Followed shortly by:
There is no actual harm in making Niagara a background whereon to display one's marvelous insignificance in a good strong light, but it requires a sort of superhuman self-complacency to enable one to do it.
Something tells me he wouldn't be very happy with today's self-obsession on social media, nor would he be very impressed the way we idealize and aggrandize cultures we don't fully understand:
The noble Red Man has always been a friend and darling of mine. I love to read about him in tales and legends and romances. I love to read of his inspired sagacity, and his love of the wild free life of mountain and forest, and his general nobility of character, and his stately metaphorical manner of speech, and his chivalrous love for the dusky maiden, and the picturesque pomp of his dress and accoutrements. Especially the picturesque pomp of his dress and accoutrements.
If that made you feel icky to read, then know that Twain succeeded. Later on the narrator goes to meet a tribe dotted around Niagara, and encounters a 'noble Son of the Forest' who is busy at work making knick-knacks for the local gift shop.

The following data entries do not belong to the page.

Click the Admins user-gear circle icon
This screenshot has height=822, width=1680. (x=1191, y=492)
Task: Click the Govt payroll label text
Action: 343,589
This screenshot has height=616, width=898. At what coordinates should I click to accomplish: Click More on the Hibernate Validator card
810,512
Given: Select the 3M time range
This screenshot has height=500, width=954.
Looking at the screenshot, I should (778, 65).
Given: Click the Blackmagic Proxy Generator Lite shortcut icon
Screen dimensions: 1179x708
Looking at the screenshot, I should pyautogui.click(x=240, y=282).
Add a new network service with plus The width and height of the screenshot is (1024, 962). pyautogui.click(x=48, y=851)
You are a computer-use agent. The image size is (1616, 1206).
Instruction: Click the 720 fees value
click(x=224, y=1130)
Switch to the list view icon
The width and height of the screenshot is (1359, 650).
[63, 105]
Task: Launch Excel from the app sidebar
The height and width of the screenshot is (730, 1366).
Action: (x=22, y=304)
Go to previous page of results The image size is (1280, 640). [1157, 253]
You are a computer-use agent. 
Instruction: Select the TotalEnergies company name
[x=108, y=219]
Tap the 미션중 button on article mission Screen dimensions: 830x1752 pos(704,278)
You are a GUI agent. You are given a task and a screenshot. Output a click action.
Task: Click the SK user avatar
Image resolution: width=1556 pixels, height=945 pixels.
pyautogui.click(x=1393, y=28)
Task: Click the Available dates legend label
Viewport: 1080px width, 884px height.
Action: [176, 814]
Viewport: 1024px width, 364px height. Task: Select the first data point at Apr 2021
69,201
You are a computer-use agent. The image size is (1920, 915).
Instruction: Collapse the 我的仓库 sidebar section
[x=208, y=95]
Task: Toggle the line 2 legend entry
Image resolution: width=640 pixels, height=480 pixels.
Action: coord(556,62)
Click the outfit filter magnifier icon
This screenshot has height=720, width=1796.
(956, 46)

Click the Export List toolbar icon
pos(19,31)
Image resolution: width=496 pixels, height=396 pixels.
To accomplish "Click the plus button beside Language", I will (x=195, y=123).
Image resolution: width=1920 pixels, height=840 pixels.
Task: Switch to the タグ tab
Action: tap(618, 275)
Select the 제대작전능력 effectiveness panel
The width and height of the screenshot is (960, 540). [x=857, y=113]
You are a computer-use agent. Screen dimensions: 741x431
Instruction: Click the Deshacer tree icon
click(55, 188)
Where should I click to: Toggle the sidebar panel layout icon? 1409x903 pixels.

'Is the Wawhoo-Wang-Wang of the Whack-a-Whack happy? Does the great Speckled Thunder sigh for the war-path, or is his heart contented with dreaming of the dusky maiden, the Pride of the Forest? Does the mighty Sachem yearn to drink the blood of his enemies, or is he satisfied to make bead reticules for the pappooses of the paleface? Speak, sublime relic of bygone grandeur--venerable ruin, speak!'
The relic said:
'An' is it mesilf, Dennis Hooligan, that ye'd be takin' for a dirty Injin, ye drawlin', lantern-jawed, spider-legged divil! By the piper that played before Moses, I'll ate ye!'
I went away from there.
He goes on to mortally offend a large group of 'natives,' who throw him down the falls. He dies, but survives, with only 16 fatal wounds. At the end, it turns out the people the narrator has been accosting in the forest for several hours are actually a large group of Irish immigrants from the city of Limerick. It seems superhuman self-complacency is hard to avoid even for the narrator.
I think it's impossible to fully sum up all I have to say about these stories I've read so far (about 20 of them), but there's a note I want to end on, and that's the fact that Mark Twain was making fun of weebs as far back as 1869, and if could give you only one reason to read some Twain, it would be that one right there.